Quince Vinegar

Here’s Barbara Ghazarian’s recipe for quince vinegar. She was kind enough to let me reprint this from her amazing quince cookbook, Simply Quince. I met her last year at the local fruit show. Her book is completely awesome.

This is my second year making quince vinegar. It’s easy and delicious, especially on late summer tomatoes and roasted beets. Sadly, now that I’ve gone off sugar, I’ll probably be giving away the vinegar as holiday gifts. Oh well. Maybe I’ll try making some with honey.

Quince Vinegar

4 c white wine vinegar

1 c sugar

2 to 2.5 c of peeled and grated quince

  1. Combine the vinegar, sugar, and quince in a medium-sized heavy-bottomed saucepan. Bring to a boil, stirring until the sugar is completely dissolved. Lower the heat to a gentle simmer and cook for 15 minutes. Make sure to provide proper ventilation to disperse the vinegar fumes.
  2. Turn the heat off and let stand for 30 minutes.
  3. Line a sieve with moistened, double-lined cheesecloth. Set the sieve over a bowl and strain the fruit-vinegar mixture. Discard the fruit and return the vinegar to the saucepan. At this stage in the process, the vinegar will be a golden-apricot color.
  4. Reheat and boil gently for 15 minutes. This second boil reduces the vinegar to a rich orange color and intensifies the flavor. Pour into clean, sterilized glass bottles or jars with airtight lids and store in a cool dark place or in the refrigerator. This vinegar only improves with age (MJ: I can attest to that!)
bottle of quince vinegar

Quince vinegar (in the background is a picture of me in France drinking a kir)

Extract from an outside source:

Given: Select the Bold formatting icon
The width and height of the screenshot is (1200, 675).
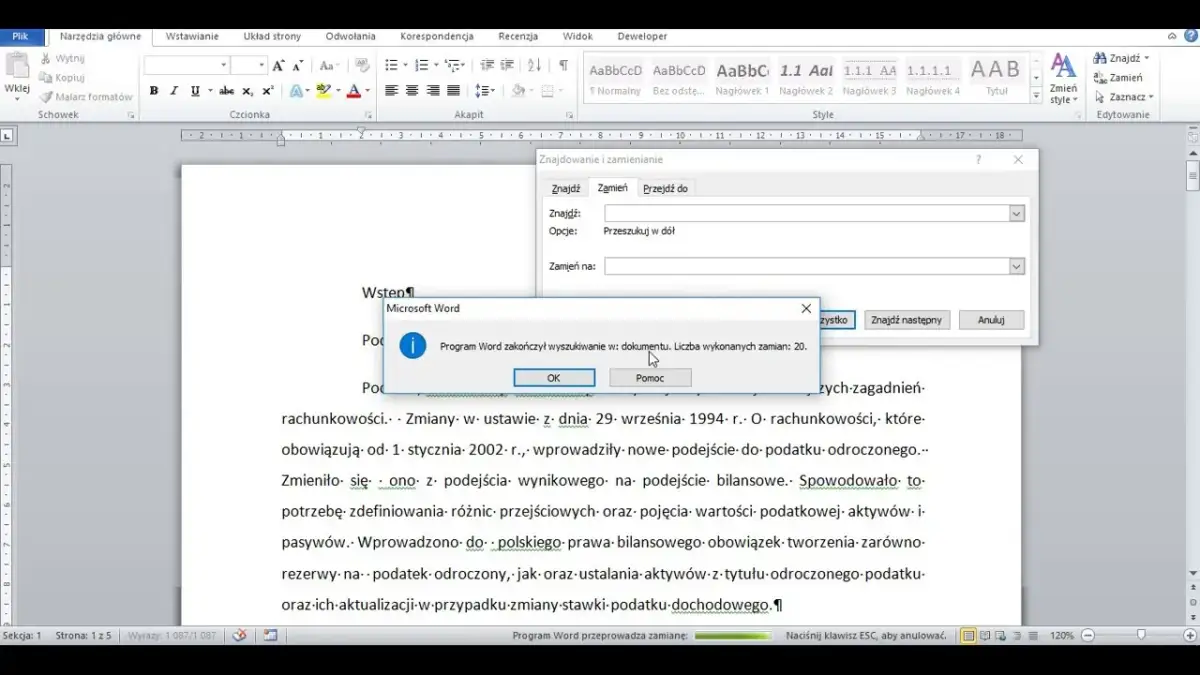Looking at the screenshot, I should pos(153,90).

Filed under quince, Recipes

2 responses to “Quince Vinegar

  1. Yvonne

    I have made this for the first time this Autumn as I was given a most welcomed bag (two bags in fact) of quinces by a friend. It is well worth making and the resulting sweet fruitiness of the vinegar is gorgeous. I will admit to having used a rather cheap, sharp, white vinegar as that is all that was available at the time and I needed to add a fair bit more sugar than the recipe required but the end result was still good. I have about a dozen quinces left and will make another batch today with the vinegar specified which I’m sure will give a more sophisticated result. I use it all the time on salad and it is delicious. Thankyou for sharing this recipe.

  2. mjennings26

    So glad you liked it! And thanking Barbara Ghazarian again for letting me print it here. I love it on roasted beets and fall salads with chevre.